■ **AIM OF THE TASK**
Your job with the data below: print everything from the line that holds "The height and width of the screenshot is (636, 1024)." down to the line that holds "Screen dimensions: 1366x846", ends included, exactly, and nothing else.

■ **EXTRACTED INFORMATION**
::::::

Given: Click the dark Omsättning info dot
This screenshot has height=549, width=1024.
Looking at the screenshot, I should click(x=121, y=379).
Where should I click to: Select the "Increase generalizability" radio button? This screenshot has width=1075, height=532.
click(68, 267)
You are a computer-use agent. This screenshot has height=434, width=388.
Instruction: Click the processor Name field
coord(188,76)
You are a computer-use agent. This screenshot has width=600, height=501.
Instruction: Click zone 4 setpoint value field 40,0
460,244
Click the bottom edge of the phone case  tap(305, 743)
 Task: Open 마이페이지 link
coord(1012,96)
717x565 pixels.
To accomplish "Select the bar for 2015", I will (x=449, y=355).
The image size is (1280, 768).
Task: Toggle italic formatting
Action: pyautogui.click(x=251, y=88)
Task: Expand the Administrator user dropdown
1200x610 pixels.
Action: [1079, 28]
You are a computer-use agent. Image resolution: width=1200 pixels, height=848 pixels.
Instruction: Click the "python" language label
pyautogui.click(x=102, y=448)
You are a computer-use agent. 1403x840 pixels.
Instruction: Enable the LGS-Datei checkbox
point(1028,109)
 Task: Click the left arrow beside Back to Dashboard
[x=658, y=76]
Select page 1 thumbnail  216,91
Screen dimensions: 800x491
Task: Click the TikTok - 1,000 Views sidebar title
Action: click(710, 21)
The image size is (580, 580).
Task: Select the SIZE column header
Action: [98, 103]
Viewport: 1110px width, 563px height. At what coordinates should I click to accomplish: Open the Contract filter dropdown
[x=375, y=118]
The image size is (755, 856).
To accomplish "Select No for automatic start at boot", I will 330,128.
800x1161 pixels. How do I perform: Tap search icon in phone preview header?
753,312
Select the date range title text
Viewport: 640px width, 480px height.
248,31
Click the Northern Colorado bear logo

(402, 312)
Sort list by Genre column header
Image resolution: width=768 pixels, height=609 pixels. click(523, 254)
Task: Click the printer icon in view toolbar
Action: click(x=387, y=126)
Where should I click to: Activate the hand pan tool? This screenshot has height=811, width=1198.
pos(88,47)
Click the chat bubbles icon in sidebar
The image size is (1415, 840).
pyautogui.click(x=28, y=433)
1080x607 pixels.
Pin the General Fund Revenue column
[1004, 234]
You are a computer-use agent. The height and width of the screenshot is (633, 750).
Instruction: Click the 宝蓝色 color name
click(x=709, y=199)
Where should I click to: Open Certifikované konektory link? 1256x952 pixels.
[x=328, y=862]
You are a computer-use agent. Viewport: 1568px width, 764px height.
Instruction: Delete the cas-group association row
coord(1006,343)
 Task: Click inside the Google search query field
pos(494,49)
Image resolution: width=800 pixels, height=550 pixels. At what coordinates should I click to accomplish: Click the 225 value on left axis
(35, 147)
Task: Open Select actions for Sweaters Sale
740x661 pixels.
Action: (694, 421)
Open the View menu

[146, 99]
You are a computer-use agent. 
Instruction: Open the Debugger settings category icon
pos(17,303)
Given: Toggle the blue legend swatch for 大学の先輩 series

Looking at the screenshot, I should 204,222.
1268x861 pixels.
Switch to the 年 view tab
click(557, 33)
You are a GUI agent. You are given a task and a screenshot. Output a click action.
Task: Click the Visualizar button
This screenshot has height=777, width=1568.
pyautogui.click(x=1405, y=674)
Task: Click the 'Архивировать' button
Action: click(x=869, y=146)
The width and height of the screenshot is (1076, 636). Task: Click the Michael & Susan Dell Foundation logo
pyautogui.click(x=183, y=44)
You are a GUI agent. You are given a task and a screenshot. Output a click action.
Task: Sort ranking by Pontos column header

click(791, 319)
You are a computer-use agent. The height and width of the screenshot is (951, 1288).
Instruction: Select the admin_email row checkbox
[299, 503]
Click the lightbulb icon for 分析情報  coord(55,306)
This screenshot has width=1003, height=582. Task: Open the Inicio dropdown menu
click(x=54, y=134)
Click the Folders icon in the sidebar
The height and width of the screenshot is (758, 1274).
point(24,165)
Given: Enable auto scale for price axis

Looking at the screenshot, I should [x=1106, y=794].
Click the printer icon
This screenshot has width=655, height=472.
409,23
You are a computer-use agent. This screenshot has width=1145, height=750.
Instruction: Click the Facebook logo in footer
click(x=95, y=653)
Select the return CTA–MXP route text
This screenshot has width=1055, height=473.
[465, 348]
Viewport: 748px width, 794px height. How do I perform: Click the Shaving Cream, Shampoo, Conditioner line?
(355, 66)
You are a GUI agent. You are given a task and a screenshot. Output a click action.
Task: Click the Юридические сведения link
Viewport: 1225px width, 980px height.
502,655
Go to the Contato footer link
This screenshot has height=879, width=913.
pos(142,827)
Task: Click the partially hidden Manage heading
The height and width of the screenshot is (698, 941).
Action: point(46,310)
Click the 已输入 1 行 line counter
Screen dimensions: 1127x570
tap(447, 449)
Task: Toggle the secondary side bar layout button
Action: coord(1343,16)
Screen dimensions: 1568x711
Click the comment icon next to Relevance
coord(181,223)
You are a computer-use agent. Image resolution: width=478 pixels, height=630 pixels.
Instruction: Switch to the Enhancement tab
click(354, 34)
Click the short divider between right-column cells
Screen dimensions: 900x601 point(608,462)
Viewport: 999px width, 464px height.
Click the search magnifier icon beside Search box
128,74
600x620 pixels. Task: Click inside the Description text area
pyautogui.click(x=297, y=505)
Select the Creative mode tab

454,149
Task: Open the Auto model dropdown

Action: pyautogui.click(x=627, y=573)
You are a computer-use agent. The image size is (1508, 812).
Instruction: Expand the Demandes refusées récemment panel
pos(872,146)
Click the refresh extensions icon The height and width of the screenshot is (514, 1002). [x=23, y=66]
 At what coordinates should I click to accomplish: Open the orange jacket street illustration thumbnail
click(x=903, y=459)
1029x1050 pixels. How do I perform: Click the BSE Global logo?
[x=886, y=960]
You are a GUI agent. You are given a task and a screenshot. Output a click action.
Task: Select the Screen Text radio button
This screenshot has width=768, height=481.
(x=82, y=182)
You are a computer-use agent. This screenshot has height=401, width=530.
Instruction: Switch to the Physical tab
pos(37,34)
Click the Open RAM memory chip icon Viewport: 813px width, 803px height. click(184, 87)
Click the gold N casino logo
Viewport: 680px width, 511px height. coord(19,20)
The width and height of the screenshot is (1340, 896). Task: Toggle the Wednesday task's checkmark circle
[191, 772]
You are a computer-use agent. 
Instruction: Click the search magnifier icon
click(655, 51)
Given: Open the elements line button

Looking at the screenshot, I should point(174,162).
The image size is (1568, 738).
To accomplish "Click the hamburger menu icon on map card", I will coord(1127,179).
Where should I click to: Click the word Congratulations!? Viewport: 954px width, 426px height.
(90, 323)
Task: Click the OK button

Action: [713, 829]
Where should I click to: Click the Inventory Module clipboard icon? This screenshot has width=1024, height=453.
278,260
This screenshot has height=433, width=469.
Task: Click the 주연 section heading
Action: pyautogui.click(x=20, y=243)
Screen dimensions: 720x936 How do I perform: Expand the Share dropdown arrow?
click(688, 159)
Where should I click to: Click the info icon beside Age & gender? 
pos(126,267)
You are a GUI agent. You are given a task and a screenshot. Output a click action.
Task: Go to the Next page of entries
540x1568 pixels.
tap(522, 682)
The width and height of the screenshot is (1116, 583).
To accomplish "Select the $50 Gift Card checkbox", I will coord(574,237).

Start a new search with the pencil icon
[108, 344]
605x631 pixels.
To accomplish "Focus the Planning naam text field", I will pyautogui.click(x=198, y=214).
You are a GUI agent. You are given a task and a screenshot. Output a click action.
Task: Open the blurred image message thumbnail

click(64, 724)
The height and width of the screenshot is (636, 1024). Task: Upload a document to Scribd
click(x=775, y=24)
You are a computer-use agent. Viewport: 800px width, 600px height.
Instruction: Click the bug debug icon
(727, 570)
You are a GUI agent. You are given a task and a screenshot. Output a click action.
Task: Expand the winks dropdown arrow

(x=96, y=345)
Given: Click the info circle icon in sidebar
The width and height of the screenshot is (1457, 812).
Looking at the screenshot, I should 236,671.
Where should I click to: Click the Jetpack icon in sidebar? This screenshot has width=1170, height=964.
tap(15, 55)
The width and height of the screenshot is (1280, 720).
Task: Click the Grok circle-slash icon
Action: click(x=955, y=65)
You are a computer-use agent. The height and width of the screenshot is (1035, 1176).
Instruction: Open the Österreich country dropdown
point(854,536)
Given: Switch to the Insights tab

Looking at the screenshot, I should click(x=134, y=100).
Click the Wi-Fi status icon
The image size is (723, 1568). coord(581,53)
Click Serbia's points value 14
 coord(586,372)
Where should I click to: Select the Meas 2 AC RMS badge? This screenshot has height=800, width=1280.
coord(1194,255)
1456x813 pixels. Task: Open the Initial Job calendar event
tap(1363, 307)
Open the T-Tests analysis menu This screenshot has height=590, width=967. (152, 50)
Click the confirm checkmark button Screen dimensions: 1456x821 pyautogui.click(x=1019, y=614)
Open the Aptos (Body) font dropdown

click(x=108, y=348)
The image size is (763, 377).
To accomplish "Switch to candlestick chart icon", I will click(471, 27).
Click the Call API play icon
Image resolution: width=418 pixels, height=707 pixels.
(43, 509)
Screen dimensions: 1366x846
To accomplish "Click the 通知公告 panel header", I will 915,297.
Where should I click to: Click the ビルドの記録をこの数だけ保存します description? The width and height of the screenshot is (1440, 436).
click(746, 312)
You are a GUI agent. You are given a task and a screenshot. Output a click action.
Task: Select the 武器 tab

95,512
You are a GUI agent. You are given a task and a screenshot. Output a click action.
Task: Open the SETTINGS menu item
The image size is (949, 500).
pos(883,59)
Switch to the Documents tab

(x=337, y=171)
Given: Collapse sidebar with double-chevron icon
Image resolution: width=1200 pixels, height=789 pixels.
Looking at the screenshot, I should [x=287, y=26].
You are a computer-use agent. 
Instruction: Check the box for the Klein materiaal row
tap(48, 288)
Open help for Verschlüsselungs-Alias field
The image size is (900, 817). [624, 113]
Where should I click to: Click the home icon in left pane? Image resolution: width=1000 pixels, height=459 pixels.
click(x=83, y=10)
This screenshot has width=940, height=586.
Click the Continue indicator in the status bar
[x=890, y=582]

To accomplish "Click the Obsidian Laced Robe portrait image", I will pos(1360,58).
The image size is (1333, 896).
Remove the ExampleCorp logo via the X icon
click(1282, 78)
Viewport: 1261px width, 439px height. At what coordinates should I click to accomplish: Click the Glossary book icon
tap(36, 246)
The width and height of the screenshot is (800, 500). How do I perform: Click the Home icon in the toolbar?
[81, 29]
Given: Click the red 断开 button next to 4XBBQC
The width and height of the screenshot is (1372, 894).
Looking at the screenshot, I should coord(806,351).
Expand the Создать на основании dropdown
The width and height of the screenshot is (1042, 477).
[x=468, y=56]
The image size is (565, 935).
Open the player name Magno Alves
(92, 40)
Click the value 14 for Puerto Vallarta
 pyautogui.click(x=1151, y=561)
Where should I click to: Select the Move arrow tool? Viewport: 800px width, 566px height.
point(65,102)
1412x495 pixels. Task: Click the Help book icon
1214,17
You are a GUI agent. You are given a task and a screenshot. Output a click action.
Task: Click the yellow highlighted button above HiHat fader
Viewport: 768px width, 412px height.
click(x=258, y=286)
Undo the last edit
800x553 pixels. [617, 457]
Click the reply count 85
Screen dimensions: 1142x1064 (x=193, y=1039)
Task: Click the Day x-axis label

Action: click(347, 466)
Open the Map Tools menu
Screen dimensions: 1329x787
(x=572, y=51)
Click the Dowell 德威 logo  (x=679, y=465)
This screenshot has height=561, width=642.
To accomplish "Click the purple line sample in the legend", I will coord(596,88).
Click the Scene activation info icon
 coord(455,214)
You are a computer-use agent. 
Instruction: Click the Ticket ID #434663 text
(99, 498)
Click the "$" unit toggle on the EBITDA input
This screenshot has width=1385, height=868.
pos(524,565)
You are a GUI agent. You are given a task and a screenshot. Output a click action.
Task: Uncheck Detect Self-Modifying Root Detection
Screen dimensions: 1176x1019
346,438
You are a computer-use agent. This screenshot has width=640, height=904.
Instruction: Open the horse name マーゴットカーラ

::::::

■ **WRITTEN SOLUTION**
The height and width of the screenshot is (636, 1024). Task: Upload a document to Scribd
click(x=775, y=24)
You are a computer-use agent. Viewport: 800px width, 600px height.
Instruction: Click the bug debug icon
(727, 570)
You are a GUI agent. You are given a task and a screenshot. Output a click action.
Task: Expand the winks dropdown arrow

(x=96, y=345)
Given: Click the info circle icon in sidebar
The width and height of the screenshot is (1457, 812).
Looking at the screenshot, I should 236,671.
Where should I click to: Click the Jetpack icon in sidebar? This screenshot has width=1170, height=964.
tap(15, 55)
The width and height of the screenshot is (1280, 720).
Task: Click the Grok circle-slash icon
Action: click(x=955, y=65)
You are a computer-use agent. The height and width of the screenshot is (1035, 1176).
Instruction: Open the Österreich country dropdown
point(854,536)
Given: Switch to the Insights tab

Looking at the screenshot, I should click(x=134, y=100).
Click the Wi-Fi status icon
The image size is (723, 1568). coord(581,53)
Click Serbia's points value 14
 coord(586,372)
Where should I click to: Select the Meas 2 AC RMS badge? This screenshot has height=800, width=1280.
coord(1194,255)
1456x813 pixels. Task: Open the Initial Job calendar event
tap(1363, 307)
Open the T-Tests analysis menu This screenshot has height=590, width=967. (152, 50)
Click the confirm checkmark button Screen dimensions: 1456x821 pyautogui.click(x=1019, y=614)
Open the Aptos (Body) font dropdown

click(x=108, y=348)
The image size is (763, 377).
To accomplish "Switch to candlestick chart icon", I will click(471, 27).
Click the Call API play icon
Image resolution: width=418 pixels, height=707 pixels.
(43, 509)
Screen dimensions: 1366x846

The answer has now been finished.